Bu konu hakkındaki yanlış bilgiler, güvensizlik ve kısa vadede fayda sağlamaması başarılı bir sürdürülebilirlik iletişimini zorlaştırıyor. 

Yazıda yer verilen 7 öneri, şeffaflıktan pozitif gelişmeleri paylaşmaya kadar geniş bir yelpazede sürdürülebilirlik iletişimini nasıl geliştirebileceğimize dair bir rehber sunuyor.

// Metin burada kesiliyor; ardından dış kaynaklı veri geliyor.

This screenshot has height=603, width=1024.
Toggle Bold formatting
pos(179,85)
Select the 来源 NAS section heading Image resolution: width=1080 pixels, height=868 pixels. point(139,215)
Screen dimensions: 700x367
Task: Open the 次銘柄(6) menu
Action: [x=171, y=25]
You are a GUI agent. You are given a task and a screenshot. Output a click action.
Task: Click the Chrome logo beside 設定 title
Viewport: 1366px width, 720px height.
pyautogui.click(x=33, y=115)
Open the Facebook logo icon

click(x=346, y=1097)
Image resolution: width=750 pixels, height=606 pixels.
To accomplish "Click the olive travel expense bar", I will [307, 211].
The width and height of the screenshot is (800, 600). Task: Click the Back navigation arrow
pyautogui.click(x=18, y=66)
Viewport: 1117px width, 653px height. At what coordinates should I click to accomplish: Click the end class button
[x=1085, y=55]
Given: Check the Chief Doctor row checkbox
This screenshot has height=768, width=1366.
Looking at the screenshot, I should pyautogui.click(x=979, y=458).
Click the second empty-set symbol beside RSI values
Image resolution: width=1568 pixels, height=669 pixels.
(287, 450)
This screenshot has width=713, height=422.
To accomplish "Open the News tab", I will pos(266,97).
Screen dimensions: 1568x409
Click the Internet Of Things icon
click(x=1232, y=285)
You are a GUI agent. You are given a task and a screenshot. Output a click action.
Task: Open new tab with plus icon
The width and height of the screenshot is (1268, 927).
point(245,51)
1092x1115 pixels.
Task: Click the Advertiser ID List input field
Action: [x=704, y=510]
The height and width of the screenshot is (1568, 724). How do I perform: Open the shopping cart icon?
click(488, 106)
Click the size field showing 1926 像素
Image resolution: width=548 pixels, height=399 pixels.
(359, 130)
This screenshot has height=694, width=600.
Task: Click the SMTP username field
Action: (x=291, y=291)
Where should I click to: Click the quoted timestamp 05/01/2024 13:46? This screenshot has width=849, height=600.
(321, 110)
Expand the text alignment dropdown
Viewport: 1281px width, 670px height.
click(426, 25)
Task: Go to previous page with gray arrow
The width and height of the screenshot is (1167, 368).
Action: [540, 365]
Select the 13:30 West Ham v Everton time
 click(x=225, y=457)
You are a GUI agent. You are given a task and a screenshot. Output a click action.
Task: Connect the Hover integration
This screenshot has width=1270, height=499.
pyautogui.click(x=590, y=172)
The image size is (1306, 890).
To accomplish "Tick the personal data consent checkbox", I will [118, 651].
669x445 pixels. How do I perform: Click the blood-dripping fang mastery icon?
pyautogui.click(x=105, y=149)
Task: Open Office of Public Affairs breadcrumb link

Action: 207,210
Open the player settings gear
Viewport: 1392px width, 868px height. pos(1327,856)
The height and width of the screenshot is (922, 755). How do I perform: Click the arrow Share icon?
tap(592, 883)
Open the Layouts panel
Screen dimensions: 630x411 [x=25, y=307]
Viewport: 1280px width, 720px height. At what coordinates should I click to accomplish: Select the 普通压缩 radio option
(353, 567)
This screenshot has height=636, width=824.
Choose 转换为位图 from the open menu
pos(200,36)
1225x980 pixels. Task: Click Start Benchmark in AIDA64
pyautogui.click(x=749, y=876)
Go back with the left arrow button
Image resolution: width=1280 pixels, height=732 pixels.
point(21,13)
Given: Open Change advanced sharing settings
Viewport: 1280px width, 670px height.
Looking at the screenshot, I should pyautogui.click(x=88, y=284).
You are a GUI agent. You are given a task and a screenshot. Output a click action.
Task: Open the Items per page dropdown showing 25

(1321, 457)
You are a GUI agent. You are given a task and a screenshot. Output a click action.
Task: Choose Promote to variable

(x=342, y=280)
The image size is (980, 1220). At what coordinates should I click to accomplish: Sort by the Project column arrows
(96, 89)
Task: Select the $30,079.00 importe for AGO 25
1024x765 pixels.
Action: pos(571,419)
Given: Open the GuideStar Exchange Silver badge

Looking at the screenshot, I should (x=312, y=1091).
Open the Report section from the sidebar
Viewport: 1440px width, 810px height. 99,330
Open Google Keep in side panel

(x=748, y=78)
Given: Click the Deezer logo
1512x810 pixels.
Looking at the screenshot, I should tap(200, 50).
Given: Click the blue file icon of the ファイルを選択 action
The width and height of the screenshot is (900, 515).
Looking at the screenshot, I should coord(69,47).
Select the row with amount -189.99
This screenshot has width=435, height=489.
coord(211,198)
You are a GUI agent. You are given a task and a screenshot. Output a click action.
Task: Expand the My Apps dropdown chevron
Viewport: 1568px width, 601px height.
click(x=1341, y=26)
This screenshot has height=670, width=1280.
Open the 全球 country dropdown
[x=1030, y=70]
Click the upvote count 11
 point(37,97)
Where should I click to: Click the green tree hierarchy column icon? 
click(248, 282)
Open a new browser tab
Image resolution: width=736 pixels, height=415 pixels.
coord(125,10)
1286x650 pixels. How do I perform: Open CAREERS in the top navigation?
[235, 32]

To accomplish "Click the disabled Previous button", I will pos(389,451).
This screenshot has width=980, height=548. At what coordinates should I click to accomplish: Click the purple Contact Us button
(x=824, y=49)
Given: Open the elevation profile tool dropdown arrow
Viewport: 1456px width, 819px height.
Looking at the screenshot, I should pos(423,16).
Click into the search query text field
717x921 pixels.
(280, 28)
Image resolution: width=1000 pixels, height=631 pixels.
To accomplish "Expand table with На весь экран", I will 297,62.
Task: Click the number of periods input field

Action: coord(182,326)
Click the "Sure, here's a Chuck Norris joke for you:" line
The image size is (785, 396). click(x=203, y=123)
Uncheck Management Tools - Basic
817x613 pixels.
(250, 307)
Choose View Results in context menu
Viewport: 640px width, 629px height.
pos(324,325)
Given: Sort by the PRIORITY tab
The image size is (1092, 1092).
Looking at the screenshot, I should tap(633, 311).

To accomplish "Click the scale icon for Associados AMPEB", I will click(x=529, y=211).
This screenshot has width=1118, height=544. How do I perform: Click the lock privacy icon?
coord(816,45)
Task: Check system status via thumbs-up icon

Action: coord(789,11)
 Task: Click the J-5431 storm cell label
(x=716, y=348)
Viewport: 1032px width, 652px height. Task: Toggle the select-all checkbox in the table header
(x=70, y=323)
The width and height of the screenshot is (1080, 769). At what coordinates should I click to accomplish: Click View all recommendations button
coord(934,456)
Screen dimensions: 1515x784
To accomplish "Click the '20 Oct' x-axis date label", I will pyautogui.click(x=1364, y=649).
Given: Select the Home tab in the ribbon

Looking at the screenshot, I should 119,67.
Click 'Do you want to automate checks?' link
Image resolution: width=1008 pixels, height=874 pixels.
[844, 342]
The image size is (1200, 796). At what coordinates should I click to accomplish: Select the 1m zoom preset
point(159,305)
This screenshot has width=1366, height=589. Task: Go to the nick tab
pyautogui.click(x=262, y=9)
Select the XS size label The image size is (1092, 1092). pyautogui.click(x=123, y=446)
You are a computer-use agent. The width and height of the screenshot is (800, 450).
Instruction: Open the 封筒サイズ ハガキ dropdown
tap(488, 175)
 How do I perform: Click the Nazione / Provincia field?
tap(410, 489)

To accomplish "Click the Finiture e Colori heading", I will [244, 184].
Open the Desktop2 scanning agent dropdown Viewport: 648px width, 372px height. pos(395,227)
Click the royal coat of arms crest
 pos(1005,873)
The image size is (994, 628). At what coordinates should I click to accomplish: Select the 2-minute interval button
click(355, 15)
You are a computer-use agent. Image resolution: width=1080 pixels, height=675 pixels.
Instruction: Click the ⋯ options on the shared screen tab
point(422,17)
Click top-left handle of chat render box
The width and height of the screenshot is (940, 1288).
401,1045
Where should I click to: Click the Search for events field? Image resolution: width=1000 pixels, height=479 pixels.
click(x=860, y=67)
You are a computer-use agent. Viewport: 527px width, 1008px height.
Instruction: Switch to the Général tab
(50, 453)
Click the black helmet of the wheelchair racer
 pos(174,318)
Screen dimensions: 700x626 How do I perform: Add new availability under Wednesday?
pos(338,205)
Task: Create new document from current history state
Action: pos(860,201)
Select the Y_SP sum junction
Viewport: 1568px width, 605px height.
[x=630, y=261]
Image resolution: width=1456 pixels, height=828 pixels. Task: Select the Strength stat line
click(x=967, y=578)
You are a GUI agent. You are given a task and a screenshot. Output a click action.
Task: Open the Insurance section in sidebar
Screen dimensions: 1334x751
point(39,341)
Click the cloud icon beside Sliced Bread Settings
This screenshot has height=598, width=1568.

Günümüzde hem bireylerin hem de kurumların söylemlerinde sıkça duymaya başladığımız bir kavram sürdürülebilirlik. Bu, birçok farklı sektörden kurum için bir itibar ve pazarda varlığını devam ettirme gayreti olabiliyorken bireyler için de bir kimlik ve aktivizm alanı olabiliyor. Greeninfluencer’lar, sürdürülebilirlik ödülü alan şirketler, gündemden geride kalmamak için sürdürülebilirliği iletişim ve insan kaynakları departmanlarına dahil eden organizasyonel yapılanmalar derken konu greenwashing’e(yeşil yıkama) kadar gidebiliyor. Peki tüm bu yarış ve vitrinin ardında sürdürülebilirlik iletişimi nasıl yapılabilir? 

 

Bu yazı, Giorgia Ortolani’nin World Economic Forum için kaleme aldığı “The 7 ways to successfully communicate sustainability” başlıklı yazısından yorumlanarak derlenmiştir.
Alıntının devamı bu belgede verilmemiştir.